Package 'UniProt.ws'

Title: R Interface to UniProt Web Services
Description: The Universal Protein Resource (UniProt) is a comprehensive resource for protein sequence and annotation data. This package provides a collection of functions for retrieving, processing, and re-packaging UniProt web services. The package makes use of UniProt's modernized REST API and allows mapping of identifiers accross different databases.
Authors: Marc Carlson [aut], Csaba Ortutay [ctb], Marcel Ramos [aut, cre]
Maintainer: Marcel Ramos <[email protected]>
License: Artistic-2.0
Version: 2.47.6
Built: 2025-03-04 04:33:43 UTC
Source: https://github.com/bioc/UniProt.ws

Help Index


Mapping identifiers with the UniProt API

Description

These functions are the main workhorses for mapping identifiers from one database to another. They make use of the latest UniProt API (seen at https://www.uniprot.org/help/api).

Usage

allFromKeys()

allToKeys(fromName = "UniProtKB_AC-ID")

returnFields()

mapUniProt(
  from = "UniProtKB_AC-ID",
  to = "UniRef90",
  columns = character(0L),
  query,
  verbose = FALSE,
  debug = FALSE,
  paginate = TRUE,
  pageSize = 500L
)

queryUniProt(
  query = character(0L),
  fields = c("accession", "id"),
  collapse = " OR ",
  n = Inf,
  pageSize = 25L
)

Arguments

fromName

character(1) A from key to use as the basis of mapping to other keys, by default, "UniProtKB_AC-ID".

from

character(1) The identifier type to map from, by default "UniProtKB_AC-ID", short for UniProt accession identifiers. See a list of all 'from' type identifiers with allFromKeys.

to

character(1) The target mapping identifier, by default "UniRef90". It can be any one of those returned by allToKeys from the appropriate fromName argument.

columns, fields

character() Additional information to be retreived from UniProt service. See a full list of possible input return fields at https://www.uniprot.org/help/return_fields.

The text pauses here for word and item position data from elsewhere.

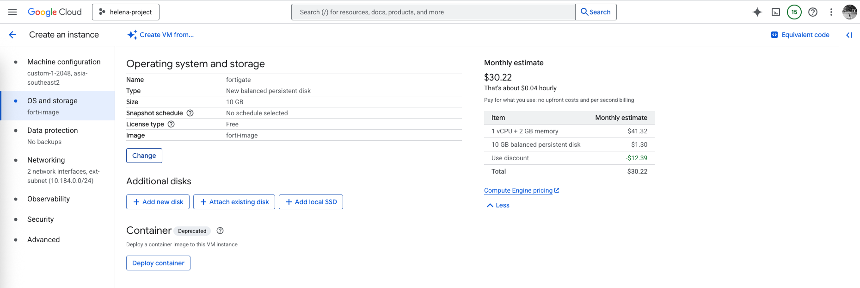
Task: Click the Gemini AI sparkle icon
Action: 757,12
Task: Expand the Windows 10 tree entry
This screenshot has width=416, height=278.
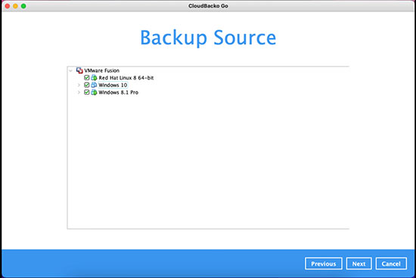Action: [x=79, y=85]
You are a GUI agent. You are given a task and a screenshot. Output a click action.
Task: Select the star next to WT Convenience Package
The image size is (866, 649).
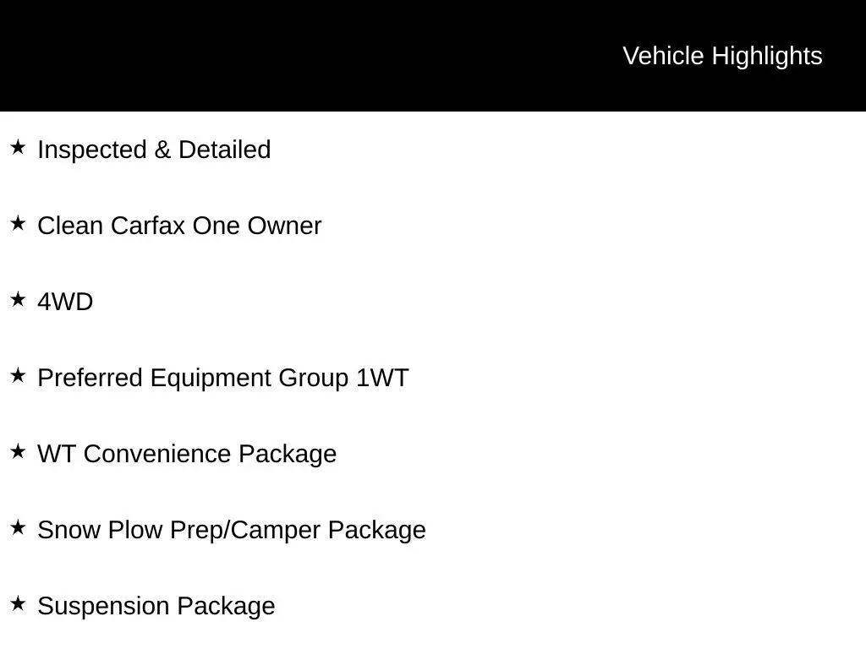(x=18, y=452)
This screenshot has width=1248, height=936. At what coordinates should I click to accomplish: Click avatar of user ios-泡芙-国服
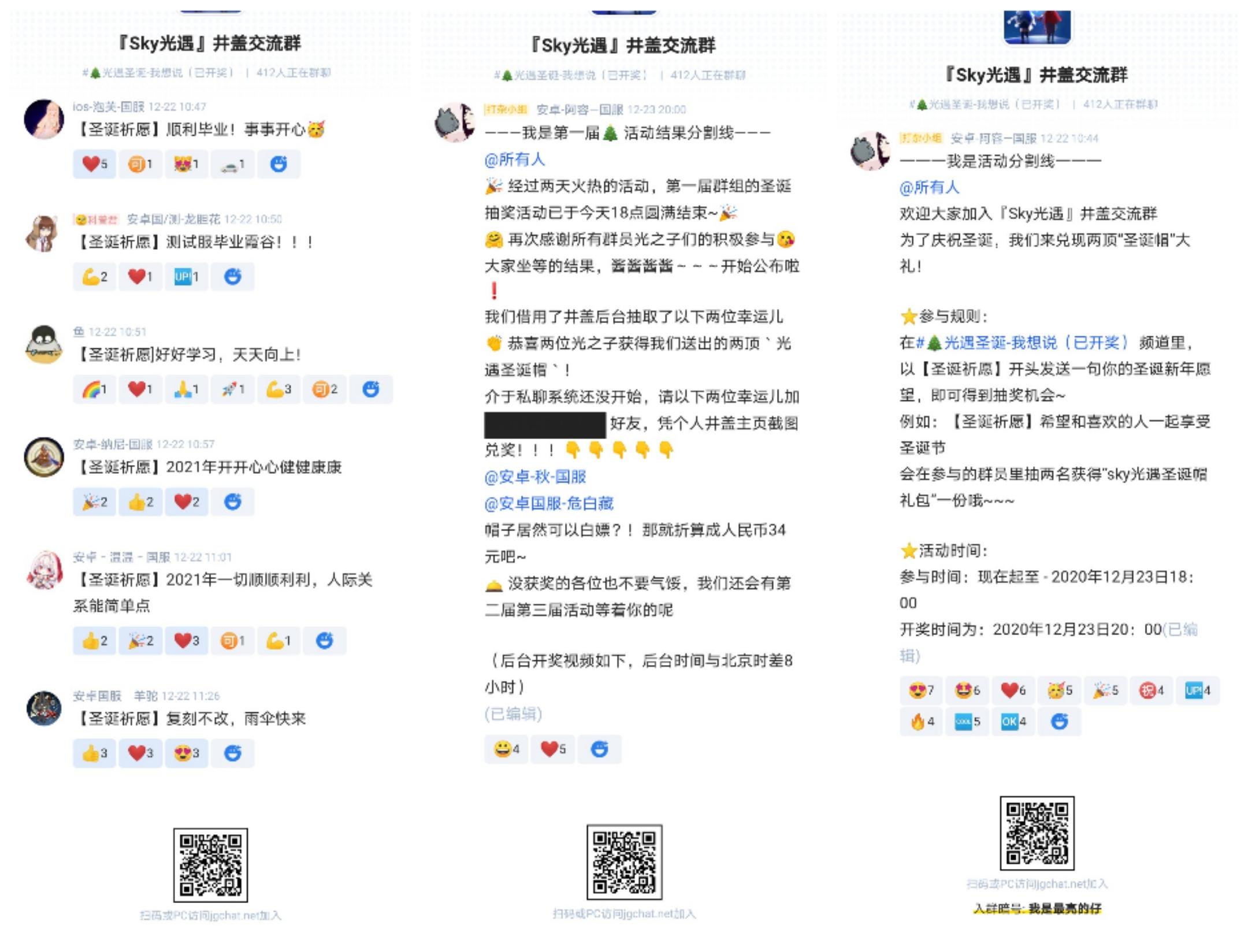(x=44, y=119)
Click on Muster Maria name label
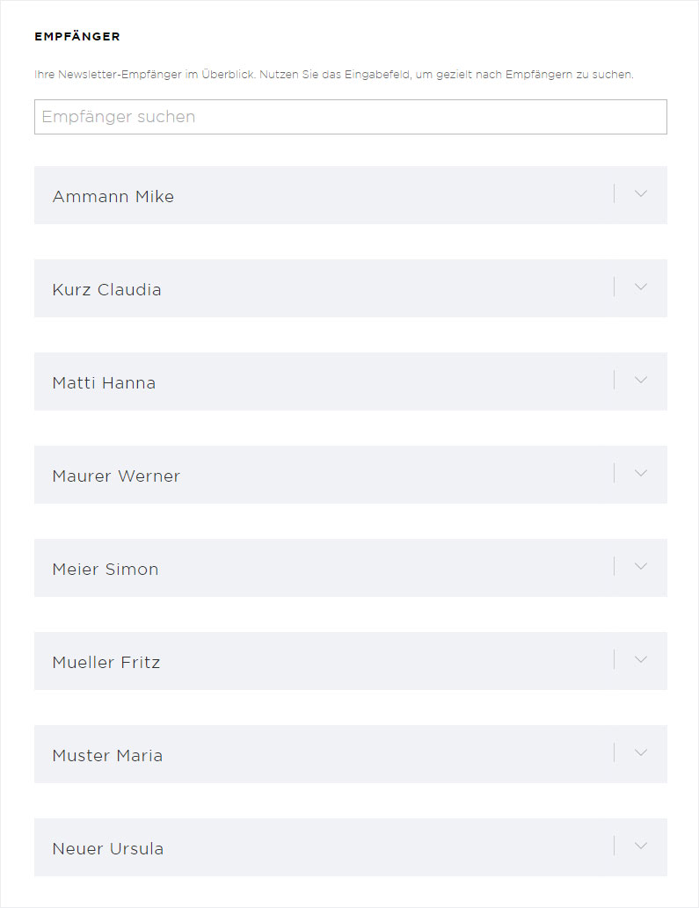The image size is (699, 908). point(107,756)
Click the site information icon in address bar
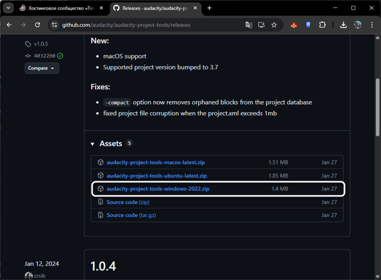This screenshot has height=280, width=381. point(54,25)
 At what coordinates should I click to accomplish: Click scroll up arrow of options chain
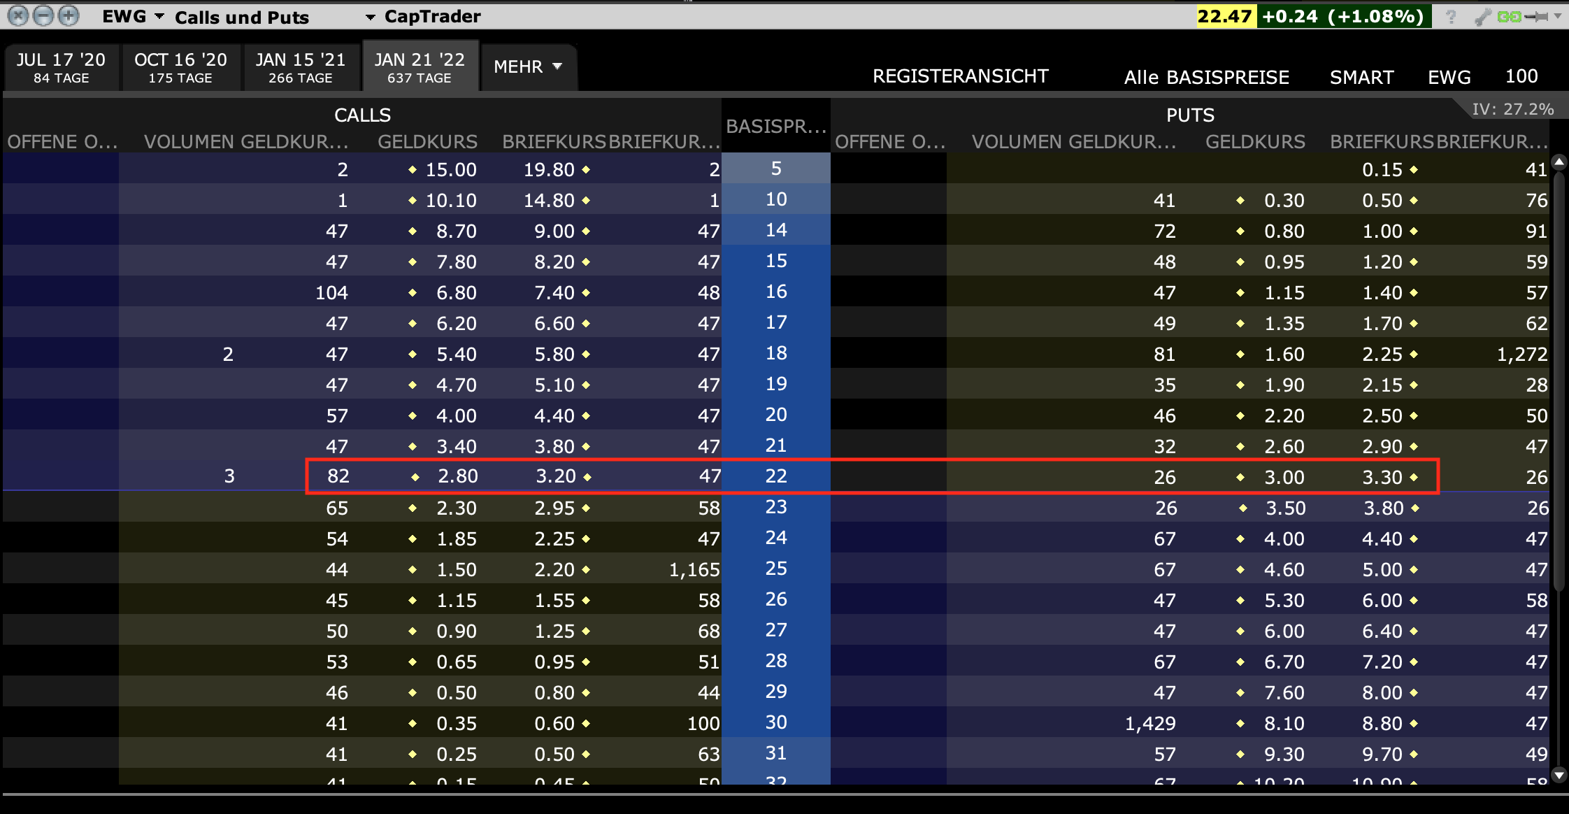pos(1559,163)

Example fields include, "accession", "id", "gene_names", "xref_pdb", "xref_hgnc", "sequence", etc.

query

character() or named list() Typically, a string that would indicate the target accession identifiers but can also be a named list based on the available query fields. See https://www.uniprot.org/help/query-fields for a list of query fields. The typical query might only include a character vector of UniProt accession identifiers, e.g., c("A0A0C5B5G6", "A0A1B0GTW7", "A0JNW5", "A0JP26", "A0PK11", "A1A4S6")

verbose

logical(1) Whether the operations should provide verbose updates (default FALSE).

debug

logical(1) Whether to display the URL API endpoints, for advanced debugging (default FALSE)

paginate

logical(1) Whether to use the pagination API (i.e., "results" vs "stream") in the request responses. For performance, it is set to TRUE by default.

pageSize

integer(1) number of records per page. It corresponds to the size parameter in the API request.

collapse

character(1) A string indicating either " OR " or " AND " for combining query clauses.

n

numeric(1) Maximum number of rows to return

Details

Note that mapUniProt is used internally by the select method but made available for API queries with finer control. Provide values from the name column in returnFields as the columns input in either mapUniProt or select method.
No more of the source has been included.